I'm no expert with VCF (few can say they are!) but I have worked a lot with VCF data in the last few years, both tools to consume and produce VCF. I've never seen variants encoded in this fashion, and it seems to be non-canonical. Typically:

- Single nucleotide variants (SNVs) are encoded with a single base as the REF allele and a single base as the ALT allele.
- In the case of insertions or deletions, the shorter of the REF and ALT alleles will be a single base, the base preceding the inserted/deleted sequence. Thus the first base of the REF and ALT alleles is always the same.
- In the rarer case of two or more consecutive substitutions forming a multinucleotide variant (MNV) the REF and ALT alleles will have the same length.

Using multi-bp strings of the same length to encode SNVs is unnecessary and, as you've pointed out, problematic. This makes me think its a bug or a "feature" of the variant predictor that produced the VCF.

In this case, I'd write a small script that would check for variants where the REF and ALT alleles have the same length. If the base is the same for REF and ALT in any position, drop it, and adjust the position accordingly.
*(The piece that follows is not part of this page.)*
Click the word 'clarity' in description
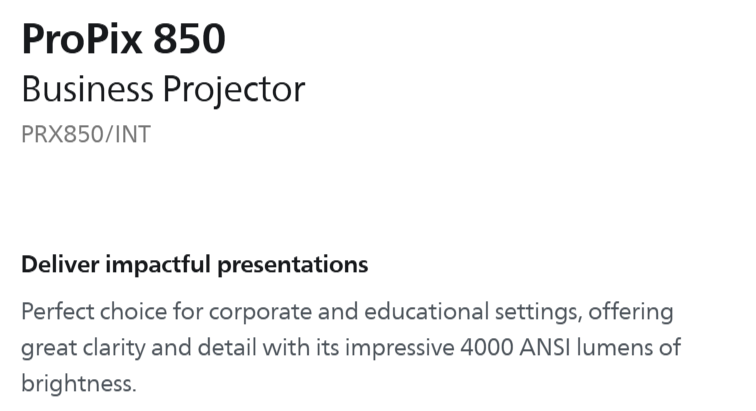114,349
The script below will convert these funky SNVs to the canonical representation, and will also work on MNVs. Standard tools should then work to remove the duplicates.

<!-- language: python -->

    #!/usr/bin/env python3
    
    
    def canonicalize(instream):
        for line in instream:
            if not line.startswith('#'):
                values = line.split('\t')
                pos = int(values[1])
                ref, alt = values[3:5]
                if len(ref) > 1 and len(ref) == len(alt):
                    # How many bp to trim off the end
                    for n, (r, a) in enumerate(zip(ref[::-1], alt[::-1])):
                        if r != a:
                            revoffset = -1 * n
                            break

                    # How many bp to trim off the front
                    for n, (r, a) in enumerate(zip(ref, alt)):
                        if r != a:
                            offset = n
                            values[1] = str(pos + offset)
                            values[3] = ref[offset:revoffset]
                            values[4] = alt[offset:revoffset]
                            break
                    line = '\t'.join(values)
            yield line
    
    
    if __name__ == '__main__':
        import sys
        for line in canonicalize(sys.stdin):
            print(line, end='')

**UPDATE**: Upon further reflection, the more complicated example you listed actually makes sense. In the reference we have the sequence `AACAC`, and the alternate alleles represent two variations on this: deletion of the final two bp (in the first case), and a point mutation of the middle `C` to `T` (in both cases). Usually, only a single bp precedes the definition of an indel, so I would've encoded this complex variant as `ref=ACAC alt=AT,ATAC`.

So the SNV is "implied by"/"encoded in"/"redundant with" the complex variant, but it's not strictly a duplicate. I'm curious whether the VCF validator complains about these cases as well?